櫛 ( くし ) をしまいて、紙に手をふきふき、鏡台の前に立ちし千鶴子は、小さき箱の 蓋 ( ふた ) を開きて、 掌 ( たなそこ ) に載せつつ、
「何度見てもこの 襟止 ( びん ) はきれいだわ。本当に 兄 ( にい ) さんはよくなさるのねエ。 内 ( うち ) の――兄さん(これは千鶴子の婿養子と定まれる 俊次 ( しゅんじ ) といいて、目下外務省に奉職せる男)なんか、外交官の妻になるには語学が達者でなくちゃいけないッて、 仏語 ( フレンチ ) を勉強するがいいの、ドイツ語がぜひ必要のッて、責めてばかりいるから困るわ」
「ほほほほ、お千鶴さんが 丸髷 ( まるまげ ) に 結 ( い ) ったのを早く見たいわ――島田も惜しいけれど」
「まあいや!」美しき 眉 ( まゆ ) はひそめど、裏切る 微笑 ( えみ ) は 薔薇 ( ばら ) の 莟 ( つぼ ) めるごとき唇に流れぬ。

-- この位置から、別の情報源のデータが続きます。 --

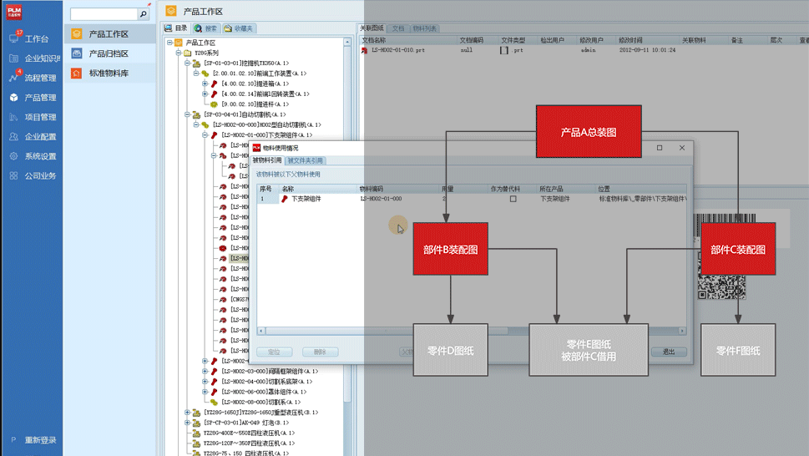Viewport: 809px width, 456px height.
Task: Click inside the search input field
Action: (x=104, y=14)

「あ、ほんに、 萩原 ( はぎわら ) さんね、そらわたしたちより一年 前 ( さき ) に卒業した――」
「あの 松平 ( まつだいら ) さんに 嫁 ( い ) らっした方でしょう」
「は、あの方がね、 昨日 ( きのう ) 離縁になったンですッて」
「離縁に? どうしたの?」
「それがね、 舅 ( おとうさん ) 姑 ( おかあさん ) の気には入ってたけども、松平さんがきらってね」
「子供がありはしなかったの」
「 一人 ( ひとり ) あったわ。でもね、松平さんがきらって、このごろは 妾 ( めかけ ) を置いたり、囲い者をしたり、乱暴ばかりするからね、萩原さんのおとうさんがひどく 怒 ( おこ ) つてね、そんな薄情な者には、娘はやって置かれぬてね、とうとう引き取ってしまったんですッて」
「まあ、かあいそうね。――どうしてきらうのでしょう、本当にひどいわ」
「腹が立つのねエ。――逆さまだとまだいいのだけど、 舅姑 ( しゅうと ) の気に入っても 良人 ( おっと ) にきらわれてあんな事になっては本当につらいでしょうねエ」
浪子は吐息しつ。
「同じ学校に出て同じ教場で同じ本を読んでも、みんなちりぢりになって、どうなるかわからないものねエ。――お千鶴さん、いつまでも仲よく、さきざき力になりましょうねエ」
「うれしいわ!」
二人 ( ふたり ) の手はおのずから相結びつ。ややありて浪子はほほえみ、
「こんなに寝ていると、ね、いろいろな事を考えるの。ほほほほ、笑っちゃいやよ。これから何年かたッてね、どこか外国と戦争が起こるでしょう、日本が勝つでしょう、そうするとね、お千鶴さん 宅 ( とこ ) の兄さんが外務大臣で、先方へ乗り込んで講和の談判をなさるでしょう、それから 武男 ( うち ) が艦隊の司令長官で、何十 艘 ( そう ) という軍艦を向こうの港にならべてね……」
「それから赤坂の叔父さんが軍司令官で、 宅 ( うち ) のおとうさんが貴族院で何億万円の軍事費を議決さして……」
「そうするとわたしはお千鶴さんと赤十字の旗でもたてて出かけるわ」
「でもからだが弱くちゃできないわ。ほほほほ」
「おほほほほ」
笑う下より浪子はたちまちせきを発して、右の胸をおさえつ。
「あまり話したからいけないのでしょう。胸が痛むの?」
「時々せきするとね、ここに響いてしようがないの」
言いつつ浪子の目はたちまちすうと薄れ行く障子の日影を打ちながめつ。